Please state how many lines in the records below contain the word "info"; the answer should be a number and nothing else.

## ENTRIES PROVIDED
⟨
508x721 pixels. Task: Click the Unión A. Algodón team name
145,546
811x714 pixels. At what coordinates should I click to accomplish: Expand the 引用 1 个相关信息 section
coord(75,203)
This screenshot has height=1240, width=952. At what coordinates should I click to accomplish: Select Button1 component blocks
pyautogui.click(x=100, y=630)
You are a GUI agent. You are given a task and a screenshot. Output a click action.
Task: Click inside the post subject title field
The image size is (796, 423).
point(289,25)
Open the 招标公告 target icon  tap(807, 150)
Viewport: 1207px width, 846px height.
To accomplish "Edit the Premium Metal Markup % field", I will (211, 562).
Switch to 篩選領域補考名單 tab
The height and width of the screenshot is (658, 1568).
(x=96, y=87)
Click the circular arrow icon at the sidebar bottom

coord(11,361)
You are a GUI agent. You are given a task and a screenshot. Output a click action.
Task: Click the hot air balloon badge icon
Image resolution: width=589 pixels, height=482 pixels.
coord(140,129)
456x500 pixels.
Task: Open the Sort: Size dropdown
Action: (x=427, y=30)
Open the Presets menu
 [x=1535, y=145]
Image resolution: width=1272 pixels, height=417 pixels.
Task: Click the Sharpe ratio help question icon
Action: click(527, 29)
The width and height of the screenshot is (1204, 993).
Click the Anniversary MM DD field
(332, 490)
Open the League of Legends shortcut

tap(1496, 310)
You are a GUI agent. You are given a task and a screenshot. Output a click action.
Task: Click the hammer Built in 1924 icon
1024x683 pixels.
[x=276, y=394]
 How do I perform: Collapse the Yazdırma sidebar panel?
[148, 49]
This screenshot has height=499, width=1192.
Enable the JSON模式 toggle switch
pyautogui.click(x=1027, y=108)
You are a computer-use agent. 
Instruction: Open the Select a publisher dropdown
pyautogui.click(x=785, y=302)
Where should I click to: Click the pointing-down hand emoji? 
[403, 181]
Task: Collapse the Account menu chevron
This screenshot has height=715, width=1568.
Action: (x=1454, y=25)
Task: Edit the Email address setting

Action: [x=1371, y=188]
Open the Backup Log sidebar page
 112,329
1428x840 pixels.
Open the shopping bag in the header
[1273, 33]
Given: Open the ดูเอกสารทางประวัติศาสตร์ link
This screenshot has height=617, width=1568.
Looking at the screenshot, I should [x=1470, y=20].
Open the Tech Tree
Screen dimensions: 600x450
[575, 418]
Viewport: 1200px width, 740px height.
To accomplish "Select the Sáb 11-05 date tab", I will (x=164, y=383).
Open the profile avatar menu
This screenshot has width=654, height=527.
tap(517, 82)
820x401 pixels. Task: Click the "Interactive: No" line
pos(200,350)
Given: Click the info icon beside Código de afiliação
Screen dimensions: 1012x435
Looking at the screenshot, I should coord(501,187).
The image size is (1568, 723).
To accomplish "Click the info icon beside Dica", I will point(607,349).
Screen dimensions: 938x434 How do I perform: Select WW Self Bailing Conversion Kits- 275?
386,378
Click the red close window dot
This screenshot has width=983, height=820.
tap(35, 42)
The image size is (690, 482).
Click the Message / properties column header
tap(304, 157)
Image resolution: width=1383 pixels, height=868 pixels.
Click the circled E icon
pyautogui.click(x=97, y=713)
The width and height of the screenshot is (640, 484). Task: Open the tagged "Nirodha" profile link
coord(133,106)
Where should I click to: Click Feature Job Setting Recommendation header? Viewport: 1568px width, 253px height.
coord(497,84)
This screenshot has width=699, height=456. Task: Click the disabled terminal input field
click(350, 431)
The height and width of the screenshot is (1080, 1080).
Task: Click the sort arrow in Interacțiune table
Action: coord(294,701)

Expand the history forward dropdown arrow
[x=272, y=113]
⟩
## WORKED SOLUTION
2